Rindu yang Tersimpan di Pintu Pesantren

 


Rindu yang Tersimpan di Pintu Pesantren

    Di balik pintu pesantren yang sederhana, ada rindu yang diam-diam tumbuh setiap hari.
Rindu yang menempel di dinding-dinding kamar, pada tikar yang digelar menjelang malam, pada suara ngaji yang merambat pelan di antara angin.
Rindu yang tidak pernah diminta hadir, tetapi selalu setia menemani hati yang sedang ditempa.
Ia bersembunyi di sela-sela doa yang terucap lirih, berharap sampai pada mereka yang jauh di sana.

    Rindu itu menyelinap ketika lonceng subuh berdering, memanggil santri bangun dari lelapnya.
Di antara langkah menuju musala, rindu menari-nari bersama embun pagi yang menetes di mata.
Ia bukan air mata kesedihan, melainkan keteguhan hati untuk tetap bertahan dalam perjuangan menimba ilmu.
Pada setiap jejak kaki, tersimpan tekad dan harapan yang tak pernah padam.

    Kadang rindu itu tumbuh menjadi getir, ketika malam turun bersama sunyi yang panjang.
Santri memandang langit gelap, seakan mencari wajah-wajah yang dirindukan dalam gugusan bintang.
Namun sunyi itu justru menguatkan, mengajarkan tentang ikhlas yang tidak pernah diajarkan di kelas mana pun.
Bahwa jarak bukan penghalang, melainkan jalan pulang bagi doa-doa yang menunggu jawabannya.

    Rindu juga hadir dalam bentuk yang paling lembut, ketika sahabat menjadi keluarga kedua.
Tawa yang sederhana, canda yang melegakan, dan bahu yang selalu siap menjadi sandaran.
Di pesantren, rindu menemukan caranya sendiri untuk berubah menjadi kekuatan.
Kekuatan yang membuat setiap hari terasa penuh makna, meski jauh dari rumah.

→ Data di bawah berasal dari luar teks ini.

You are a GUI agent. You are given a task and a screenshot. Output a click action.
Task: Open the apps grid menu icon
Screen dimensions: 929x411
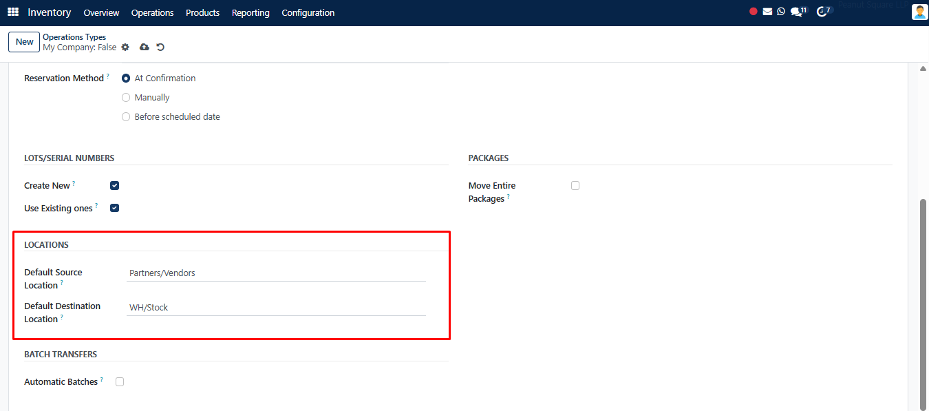13,12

    Dan pada akhirnya, di pintu pesantren itulah semua rindu bermuara.
Menunggu waktu pulang, menunggu pelukan hangat yang lama dirindukan.
Tetapi sebelum itu tiba, rindu akan terus menjadi cahaya kecil yang menjaga semangat belajar.
Sebab di pesantren, rindu bukan hanya perasaan—ia adalah guru kehidupan yang menguatkan langkah menuju masa depan.